*Dataset records*:
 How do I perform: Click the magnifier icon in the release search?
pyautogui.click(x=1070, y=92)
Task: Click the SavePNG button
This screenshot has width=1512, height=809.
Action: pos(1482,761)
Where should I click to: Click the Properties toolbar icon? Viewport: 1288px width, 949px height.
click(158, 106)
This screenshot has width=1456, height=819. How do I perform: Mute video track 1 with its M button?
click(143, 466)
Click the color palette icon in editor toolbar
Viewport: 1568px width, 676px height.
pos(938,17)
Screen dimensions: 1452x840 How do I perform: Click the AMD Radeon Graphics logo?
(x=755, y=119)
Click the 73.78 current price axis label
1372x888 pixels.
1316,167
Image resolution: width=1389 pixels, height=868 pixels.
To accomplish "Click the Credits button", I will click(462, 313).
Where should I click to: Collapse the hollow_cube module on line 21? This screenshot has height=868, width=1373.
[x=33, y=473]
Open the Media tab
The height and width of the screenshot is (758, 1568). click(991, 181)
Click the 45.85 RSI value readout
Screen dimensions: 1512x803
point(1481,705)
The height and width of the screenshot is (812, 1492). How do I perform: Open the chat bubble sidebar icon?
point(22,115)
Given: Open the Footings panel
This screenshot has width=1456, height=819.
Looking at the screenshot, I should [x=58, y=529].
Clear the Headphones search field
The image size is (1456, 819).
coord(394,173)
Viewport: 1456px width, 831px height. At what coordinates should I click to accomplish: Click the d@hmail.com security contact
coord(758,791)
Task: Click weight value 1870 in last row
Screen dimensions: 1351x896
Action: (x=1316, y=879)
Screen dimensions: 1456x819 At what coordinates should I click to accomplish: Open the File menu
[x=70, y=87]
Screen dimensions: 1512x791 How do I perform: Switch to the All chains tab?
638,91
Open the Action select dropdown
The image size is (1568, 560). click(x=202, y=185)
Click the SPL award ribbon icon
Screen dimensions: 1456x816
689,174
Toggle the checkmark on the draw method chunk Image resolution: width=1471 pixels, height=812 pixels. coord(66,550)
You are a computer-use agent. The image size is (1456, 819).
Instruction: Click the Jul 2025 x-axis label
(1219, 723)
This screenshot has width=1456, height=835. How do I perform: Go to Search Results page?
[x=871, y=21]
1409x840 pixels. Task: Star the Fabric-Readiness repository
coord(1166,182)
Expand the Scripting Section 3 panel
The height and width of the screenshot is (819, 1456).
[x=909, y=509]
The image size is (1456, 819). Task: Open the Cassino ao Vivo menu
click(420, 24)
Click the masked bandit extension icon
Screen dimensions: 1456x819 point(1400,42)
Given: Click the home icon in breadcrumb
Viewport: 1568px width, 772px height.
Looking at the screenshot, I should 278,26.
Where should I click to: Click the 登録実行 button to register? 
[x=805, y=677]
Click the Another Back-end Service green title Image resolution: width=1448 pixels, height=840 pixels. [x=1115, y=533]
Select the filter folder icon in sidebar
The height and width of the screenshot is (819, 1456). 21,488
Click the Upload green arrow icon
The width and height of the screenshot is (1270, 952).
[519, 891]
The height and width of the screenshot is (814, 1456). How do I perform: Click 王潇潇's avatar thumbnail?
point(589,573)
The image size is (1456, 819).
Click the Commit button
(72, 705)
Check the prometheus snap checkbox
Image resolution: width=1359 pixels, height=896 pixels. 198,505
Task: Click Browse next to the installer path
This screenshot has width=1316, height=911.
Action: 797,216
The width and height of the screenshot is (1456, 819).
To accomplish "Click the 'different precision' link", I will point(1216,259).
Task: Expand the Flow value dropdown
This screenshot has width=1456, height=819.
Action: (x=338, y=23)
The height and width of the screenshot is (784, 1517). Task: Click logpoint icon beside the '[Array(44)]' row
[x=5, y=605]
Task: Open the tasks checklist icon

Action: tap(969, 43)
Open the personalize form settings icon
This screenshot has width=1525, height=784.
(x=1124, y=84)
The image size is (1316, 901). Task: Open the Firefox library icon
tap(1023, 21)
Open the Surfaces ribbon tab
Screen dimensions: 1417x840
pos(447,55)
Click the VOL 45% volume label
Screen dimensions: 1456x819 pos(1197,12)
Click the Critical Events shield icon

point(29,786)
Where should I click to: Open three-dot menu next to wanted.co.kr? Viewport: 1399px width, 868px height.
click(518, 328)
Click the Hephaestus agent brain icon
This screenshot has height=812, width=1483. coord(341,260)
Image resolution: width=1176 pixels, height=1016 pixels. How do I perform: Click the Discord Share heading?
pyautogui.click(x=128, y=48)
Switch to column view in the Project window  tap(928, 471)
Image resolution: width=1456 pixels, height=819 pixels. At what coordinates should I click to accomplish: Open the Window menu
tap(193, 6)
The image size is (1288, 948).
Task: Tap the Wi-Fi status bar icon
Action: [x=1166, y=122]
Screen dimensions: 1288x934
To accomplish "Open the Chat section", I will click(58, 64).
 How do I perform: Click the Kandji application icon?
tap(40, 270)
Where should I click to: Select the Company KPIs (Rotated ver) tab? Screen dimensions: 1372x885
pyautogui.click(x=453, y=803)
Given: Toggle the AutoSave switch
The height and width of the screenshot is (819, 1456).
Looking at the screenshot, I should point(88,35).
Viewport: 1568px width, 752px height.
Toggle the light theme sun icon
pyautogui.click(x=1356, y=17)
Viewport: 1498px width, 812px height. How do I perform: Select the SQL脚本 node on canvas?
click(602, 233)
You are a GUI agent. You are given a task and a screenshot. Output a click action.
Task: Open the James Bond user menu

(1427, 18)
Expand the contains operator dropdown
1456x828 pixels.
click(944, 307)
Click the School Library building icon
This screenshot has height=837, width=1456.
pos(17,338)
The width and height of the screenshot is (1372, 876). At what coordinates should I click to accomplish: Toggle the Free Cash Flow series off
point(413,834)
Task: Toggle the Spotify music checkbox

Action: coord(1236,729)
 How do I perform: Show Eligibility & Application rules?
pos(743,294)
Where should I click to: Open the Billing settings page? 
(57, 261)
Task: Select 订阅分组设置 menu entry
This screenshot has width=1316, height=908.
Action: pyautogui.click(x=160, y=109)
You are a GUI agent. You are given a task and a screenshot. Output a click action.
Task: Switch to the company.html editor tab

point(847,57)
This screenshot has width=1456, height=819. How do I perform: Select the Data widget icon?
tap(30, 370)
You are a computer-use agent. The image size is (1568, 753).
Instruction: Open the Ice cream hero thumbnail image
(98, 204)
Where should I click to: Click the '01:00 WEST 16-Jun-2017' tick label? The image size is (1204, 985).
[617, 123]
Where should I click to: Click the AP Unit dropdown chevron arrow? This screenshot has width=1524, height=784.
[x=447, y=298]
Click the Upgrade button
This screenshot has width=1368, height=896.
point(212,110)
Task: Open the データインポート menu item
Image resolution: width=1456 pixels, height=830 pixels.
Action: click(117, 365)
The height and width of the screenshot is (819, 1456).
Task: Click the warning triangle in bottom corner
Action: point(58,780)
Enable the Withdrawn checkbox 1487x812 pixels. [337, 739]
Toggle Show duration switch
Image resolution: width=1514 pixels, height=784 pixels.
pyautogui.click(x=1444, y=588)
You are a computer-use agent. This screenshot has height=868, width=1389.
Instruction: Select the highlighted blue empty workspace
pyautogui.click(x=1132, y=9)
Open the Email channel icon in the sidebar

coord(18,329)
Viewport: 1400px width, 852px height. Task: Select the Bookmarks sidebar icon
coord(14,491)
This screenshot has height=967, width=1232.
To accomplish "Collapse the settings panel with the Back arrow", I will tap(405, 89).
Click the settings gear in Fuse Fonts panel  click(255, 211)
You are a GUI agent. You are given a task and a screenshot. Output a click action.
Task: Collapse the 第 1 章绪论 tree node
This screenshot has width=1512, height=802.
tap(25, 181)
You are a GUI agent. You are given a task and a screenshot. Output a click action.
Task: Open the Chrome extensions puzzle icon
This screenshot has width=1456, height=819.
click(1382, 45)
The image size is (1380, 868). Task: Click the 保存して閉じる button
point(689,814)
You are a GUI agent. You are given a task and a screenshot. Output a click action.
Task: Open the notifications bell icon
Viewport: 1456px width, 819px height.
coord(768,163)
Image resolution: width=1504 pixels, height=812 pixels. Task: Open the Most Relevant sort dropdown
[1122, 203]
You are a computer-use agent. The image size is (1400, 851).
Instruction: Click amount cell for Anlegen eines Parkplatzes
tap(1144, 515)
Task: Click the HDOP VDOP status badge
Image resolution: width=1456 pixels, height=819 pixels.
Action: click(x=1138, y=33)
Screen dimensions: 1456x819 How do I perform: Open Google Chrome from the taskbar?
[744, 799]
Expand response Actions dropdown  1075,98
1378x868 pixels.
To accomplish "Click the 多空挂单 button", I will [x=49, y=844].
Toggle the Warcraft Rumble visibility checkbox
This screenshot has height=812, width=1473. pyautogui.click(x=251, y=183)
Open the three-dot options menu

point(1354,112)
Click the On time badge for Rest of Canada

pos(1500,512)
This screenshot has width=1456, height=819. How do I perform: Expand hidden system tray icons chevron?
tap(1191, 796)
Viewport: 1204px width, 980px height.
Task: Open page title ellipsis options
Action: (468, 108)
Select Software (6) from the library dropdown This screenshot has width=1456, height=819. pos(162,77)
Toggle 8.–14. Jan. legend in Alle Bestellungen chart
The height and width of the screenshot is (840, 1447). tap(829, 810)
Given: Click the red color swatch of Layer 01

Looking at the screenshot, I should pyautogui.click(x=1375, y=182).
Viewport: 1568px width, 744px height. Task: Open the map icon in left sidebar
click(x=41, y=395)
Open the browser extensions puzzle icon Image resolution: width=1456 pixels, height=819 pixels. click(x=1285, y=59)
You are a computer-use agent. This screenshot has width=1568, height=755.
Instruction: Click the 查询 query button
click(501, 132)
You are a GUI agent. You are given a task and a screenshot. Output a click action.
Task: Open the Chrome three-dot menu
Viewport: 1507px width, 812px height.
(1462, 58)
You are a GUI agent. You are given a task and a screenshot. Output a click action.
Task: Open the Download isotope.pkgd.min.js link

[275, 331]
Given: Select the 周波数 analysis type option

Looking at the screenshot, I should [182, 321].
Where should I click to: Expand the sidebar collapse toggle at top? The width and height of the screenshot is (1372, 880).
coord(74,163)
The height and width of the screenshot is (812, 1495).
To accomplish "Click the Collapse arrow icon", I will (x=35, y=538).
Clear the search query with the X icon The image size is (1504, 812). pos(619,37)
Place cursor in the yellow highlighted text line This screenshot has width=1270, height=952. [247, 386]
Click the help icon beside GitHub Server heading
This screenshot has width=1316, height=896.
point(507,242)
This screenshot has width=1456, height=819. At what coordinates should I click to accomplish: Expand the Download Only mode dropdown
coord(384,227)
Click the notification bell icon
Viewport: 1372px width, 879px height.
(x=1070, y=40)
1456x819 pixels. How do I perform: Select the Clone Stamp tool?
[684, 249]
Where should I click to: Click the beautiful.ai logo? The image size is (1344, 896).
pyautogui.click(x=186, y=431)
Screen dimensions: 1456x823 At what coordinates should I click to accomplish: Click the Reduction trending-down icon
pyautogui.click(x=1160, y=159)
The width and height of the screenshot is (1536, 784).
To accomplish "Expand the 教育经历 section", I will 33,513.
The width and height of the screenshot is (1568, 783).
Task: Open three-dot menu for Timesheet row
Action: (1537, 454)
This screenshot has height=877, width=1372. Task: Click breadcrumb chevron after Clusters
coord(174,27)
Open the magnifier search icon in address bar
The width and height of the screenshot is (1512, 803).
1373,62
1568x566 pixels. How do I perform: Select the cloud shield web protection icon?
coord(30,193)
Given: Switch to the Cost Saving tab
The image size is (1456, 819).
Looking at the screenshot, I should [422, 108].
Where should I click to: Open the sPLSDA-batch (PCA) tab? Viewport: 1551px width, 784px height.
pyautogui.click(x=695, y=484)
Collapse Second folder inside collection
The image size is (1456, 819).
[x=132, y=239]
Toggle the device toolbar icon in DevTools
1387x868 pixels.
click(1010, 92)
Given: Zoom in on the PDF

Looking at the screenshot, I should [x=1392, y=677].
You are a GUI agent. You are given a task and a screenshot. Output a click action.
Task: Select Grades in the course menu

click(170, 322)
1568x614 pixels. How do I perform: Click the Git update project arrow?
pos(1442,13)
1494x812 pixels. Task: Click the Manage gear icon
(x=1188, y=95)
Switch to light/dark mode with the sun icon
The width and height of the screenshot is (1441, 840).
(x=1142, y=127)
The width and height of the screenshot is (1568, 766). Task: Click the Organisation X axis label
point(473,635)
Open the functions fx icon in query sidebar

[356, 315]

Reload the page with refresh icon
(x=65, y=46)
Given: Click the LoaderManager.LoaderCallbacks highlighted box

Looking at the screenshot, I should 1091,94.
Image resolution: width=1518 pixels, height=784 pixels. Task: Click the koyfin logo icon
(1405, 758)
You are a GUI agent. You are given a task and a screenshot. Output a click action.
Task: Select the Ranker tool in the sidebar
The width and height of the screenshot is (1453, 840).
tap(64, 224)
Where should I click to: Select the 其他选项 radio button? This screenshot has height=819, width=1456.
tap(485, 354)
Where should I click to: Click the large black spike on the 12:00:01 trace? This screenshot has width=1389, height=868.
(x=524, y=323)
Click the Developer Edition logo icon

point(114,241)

*About this exercise*:
Copy all lines in the listing above where the string "ribbon" appears.

*Response box*:
Click the SPL award ribbon icon
Open the Surfaces ribbon tab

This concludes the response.